Признаюсь, я посмотрела на это способное дитя с некоторым раздражением. Спасательная кампания становилась с ног на голову. Теперь получалось, что Колин эскортирует меня к Марку. А Ламбиса наверняка отрядят провожать меня домой…

— Вообще-то, — чистосердечно признался Колин, — я жутко боюсь этой штуки. — Он убрал пистолет. — Послушай, не слишком ли высоко мы забрались? Местность становится все более открытой.

Мы приближались к началу ущелья. Чуть впереди виднелось то место, где из-под груды камней и зарослей деревьев у подножия скалы выбивался ключ. Мне показалось, что я узнала старую скрюченную оливу, в дупле которой Ламбис прятал провизию.

— Да, здесь мы выйдем из укрытия. Только дай-ка я сначала одна поднимусь наверх — вдруг поблизости кто-нибудь бродит.

— Ладно. Но не лучше ли нам сначала передохнуть хоть минутку? Здесь подходящее местечко, чтобы присесть.

Он немного поднялся по южному склону оврага, где имелся довольно ровный участок, и растянулся на солнышке. Я присела рядом.

— Кончай свой рассказ, — предложила я.

— А где я остановился? Ага, как Джозеф спрятал пушку. Ну вот, он снова взял в руки свою винтовку и поднялся ко мне.
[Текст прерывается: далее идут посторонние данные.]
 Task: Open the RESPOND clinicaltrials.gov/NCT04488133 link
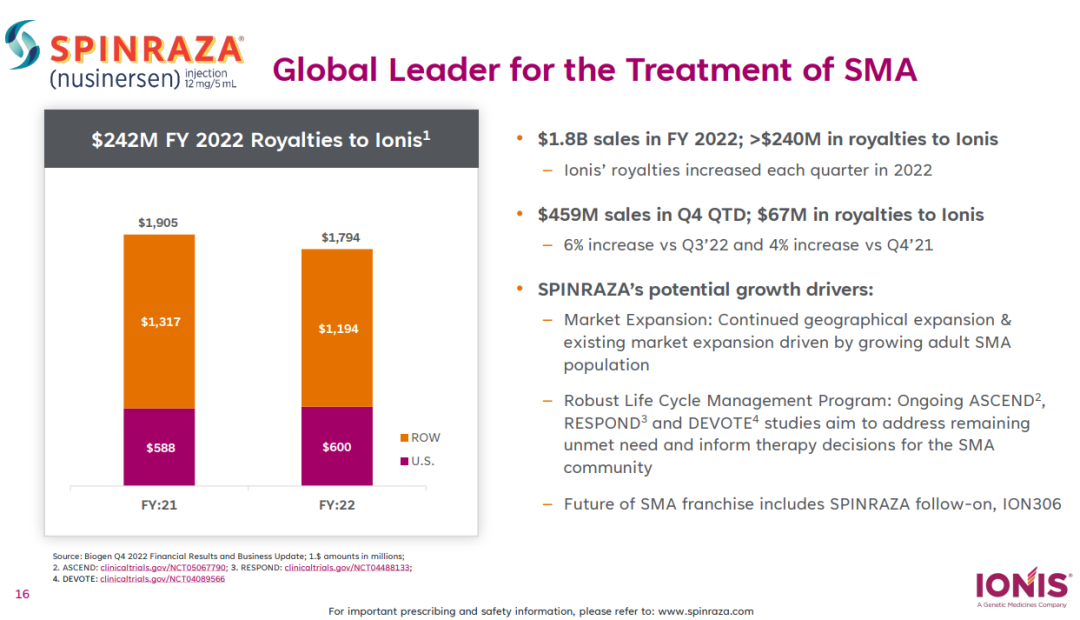[347, 567]
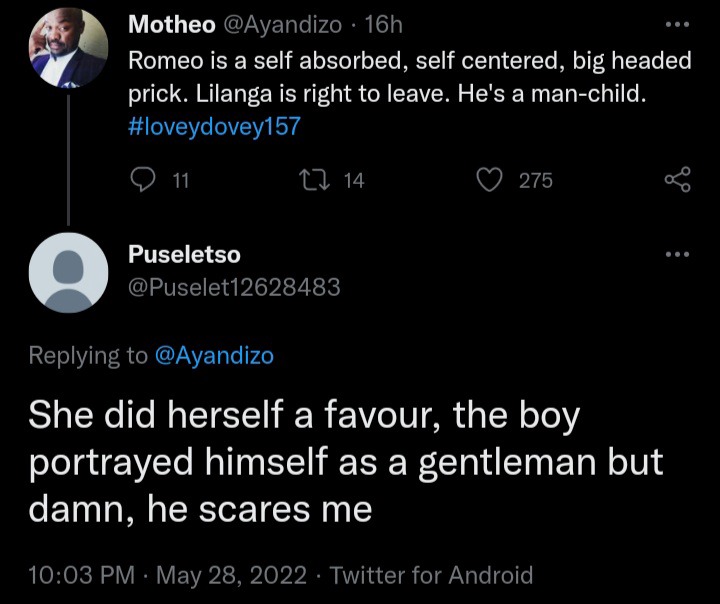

Пока я пытался есть, он сидел там с винтовкой на коленях и смотрел на меня. У меня еда в горле застревала.

— Могу себе представить.

— Я все пытался вспомнить какие-нибудь греческие слова, но вообще-то я его совсем не знаю. — Он ухмыльнулся. — Только что ты выслушала весь мой репертуар, когда разбудила меня.

— В гаком случае ты преуспел. Не будь я столь подозрительно настроена, я бы просто решила, что ты туповат, к тому же слегка не в духе. Где ты раздобыл этот маскарадный костюм? Софья дала?
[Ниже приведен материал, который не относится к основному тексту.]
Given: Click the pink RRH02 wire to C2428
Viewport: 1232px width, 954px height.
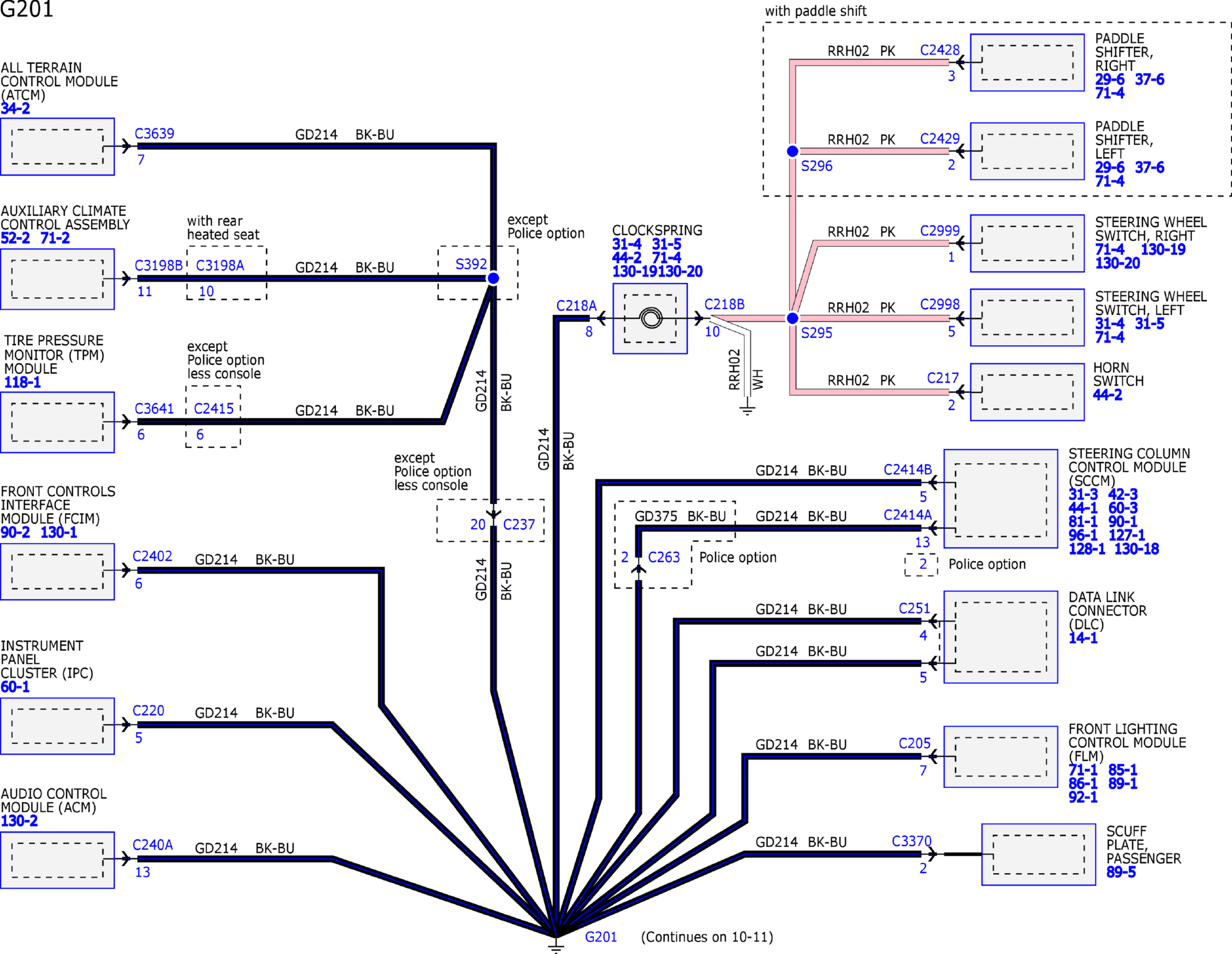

— Ага. В общем, в конце концов мне удалось-таки припомнить кое-что из классического греческого, и я решил попытаться. Вспомнил, что «брат» будет «аделфос», ну и попробовал. Очевидно, слово это сохранилось в языке без изменения. Вот уж не думал, — простодушно заметил Колин, — что Фукидид и иже с ним когда-нибудь пригодятся.

— И как, сработало?

Он плотно сжал губы, вмиг постарев.

— Да, пожалуй. Он ответил: «Нэкрос» — и для пущей наглядности провел рукой по горлу, вот так, будто отрезая ее. Потом ухмыльнулся, козел вонючий. Извини.

— Что? А-а… да ничего.

— Марк всегда меня затыкает и жутко злится, когда я ругаюсь.

— Марк? Правда? А почему?

— Ну, в общем… — Он перекатился на живот и уставился на дно оврага. — Говорит, одно дело, мол, в школе ругаться, но дома, перед девочками — совсем другое.
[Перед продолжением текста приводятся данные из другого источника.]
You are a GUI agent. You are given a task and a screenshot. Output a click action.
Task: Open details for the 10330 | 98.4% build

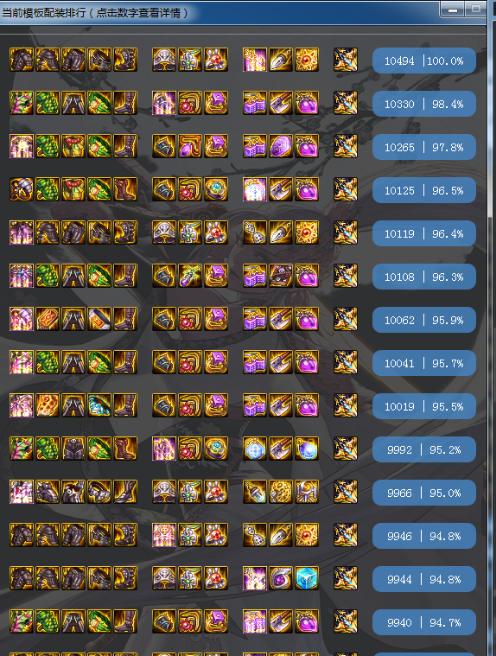tap(424, 104)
— Раз Шарлотта учится в Королевской академии искусств, — бесстрастно заметила я, — думаю, она тебя уже догнала.

Колин расхохотался.

— Вполне возможно, но я ж тебе говорил, что он малость консерватор. Но вообще-то он в порядке, старина Марк, брательник что надо. — Без всякого перехода Колин вернулся к своему повествованию. — После этого Джозеф заткнул мне рот, когда я попытался было что-то сказать. И лишь после его ухода до меня дошло, что он не прятался, позволил мне себя рассмотреть. Сидел передо мной совершенно открыто, прямо на свету, который пробивался сквозь ставни. Объяснить это я мог только одной причиной — они собрались меня убить. Весь тот день я отчаянно пытался освободиться, но лишь разодрал до крови запястья. Но как бы то ни было, вечером того дня пришел не Джозеф, а Софья. Она пришла очень поздно — чуть ли не утром, наверное, — и развязала меня. Сначала я даже этого не понял — двигаться я все равно не мог. Она растерла мне ноги, смазала растительным маслом запястья и перевязала их, а потом накормила меня супом. Она принесла его в открытом кувшине, и он был еле теплым, но жутко вкусным. И еще вино. Я немного поел, прикидывая в уме, скоро ли ноги послушаются меня и смогу ли я улизнуть от нее, но потом вдруг понял, что она знаками велит мне следовать за ней. Знаешь, сначала я ужасно перепугался. Решил, что… ну, в общем, развязка близится. Но оставаться там все равно было совершенно бессмысленно, так что я стал спускаться следом за ней по лестнице. Она шла впереди, так что я ухитрился стащить пистолет из-за той посудины, а потом спустился за ней. Было довольно темно, только-только начало рассветать. Тогда-то я и увидел, что все это время просидел на мельнице. Остальные мельницы стояли тихие и недвижимые, словно привидения. Было зверски холодно. Ах да, я и забыл, она принесла эту овечью шкуру и палку, чему я был чертовски рад; первые несколько минут я стоял и дрожал, словно желе, — от холода и слабости. Она увела меня довольно далеко, куда — я не имел представления, мы прошли сквозь заросли каких-то деревьев и мимо маленькой пирамидки из камней…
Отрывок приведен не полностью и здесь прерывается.